### LeetCode

# LeetCode 1480: Running Sum of 1D Array Solution in Python

Presenting an in-place algorithm to compute the running sum of an array with O(n) time complexity, directly modifying the input array.

## Task (problem instructions)

The LeetCode 1480 problem, titled “Running Sum of 1d Array,” requires the implementation of a function that computes the running sum of a 1-dimensional array. For an input array `nums`

, the task is to return an array where the ith element is the sum of the first `i+1`

elements of `nums`

. The input `nums`

is an array of integers, and the problem guarantees that the length of `nums`

is at least 1, ensuring that there is always at least one element to compute the running sum for.

```
class Solution:
def runningSum(self, nums: List[int]) -> List[int]:
for i in range(1, len(nums), 1):
# Update values in-place
nums[i] = nums[i-1] + nums[i]
return nums
```

## Solution Logic

My Python solution for the LeetCode 1480 problem, “Running Sum of 1d Array,” employs an in-place algorithm to compute the running sum of the input array `nums`

. The solution is defined within a Python class `Solution`

, with a method `runningSum`

that takes the input array `nums`

and returns an array of the same length, where each element at index `i`

represents the sum of the elements from index `0`

to `i`

of the input array.

### Iteration through the Array

The loop starts from `i = 1`

to the end of the array.
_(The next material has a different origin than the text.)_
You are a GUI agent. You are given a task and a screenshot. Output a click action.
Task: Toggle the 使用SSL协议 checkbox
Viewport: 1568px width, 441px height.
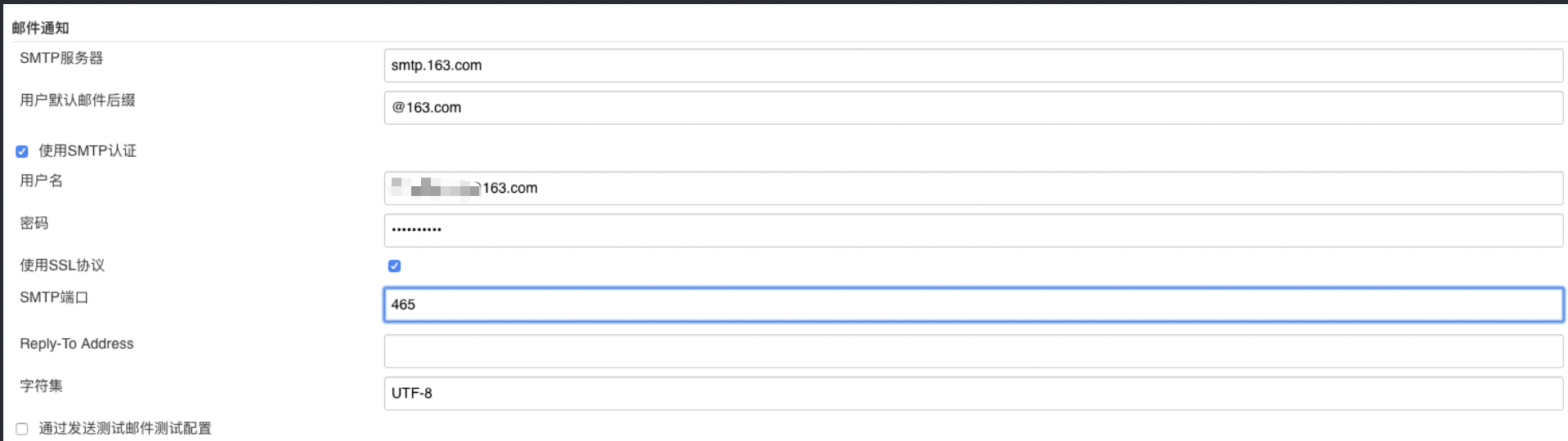tap(394, 265)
This is because the running sum for the first element (at index `0`

) is the element itself, and there’s no need to modify it. The loop increments `i`

by `1`

each time to ensure that each element is visited exactly once.

### In-Place Update

Inside the loop, the current element at `nums[i]`

is updated to be the sum of itself and the previous element, `nums[i-1]`

. This allows for the computation of the running sum by continuously adding the current element’s value to the sum accumulated up to the previous element. The update is done in-place, meaning the original array `nums`

is modified directly without the need for additional space for another array. This approach improves space efficiency, which matters when dealing with data structures and algorithms.
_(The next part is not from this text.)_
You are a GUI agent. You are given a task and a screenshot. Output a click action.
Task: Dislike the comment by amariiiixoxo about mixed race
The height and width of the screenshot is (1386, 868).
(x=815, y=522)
After the loop completes, the original array `nums`

has been transformed such that each element now represents the running sum up to that index. The modified array is then returned as the final result.

The presented Python solution to LeetCode’s *Running Sum of 1D Array* problem is efficient in terms of space complexity, as it requires no extra space beyond the input array, which means **O(1) auxiliary space complexity**. The time complexity of my Python solution is **O(n)**, where **n** is the length of the input array, since each element is visited and updated exactly once.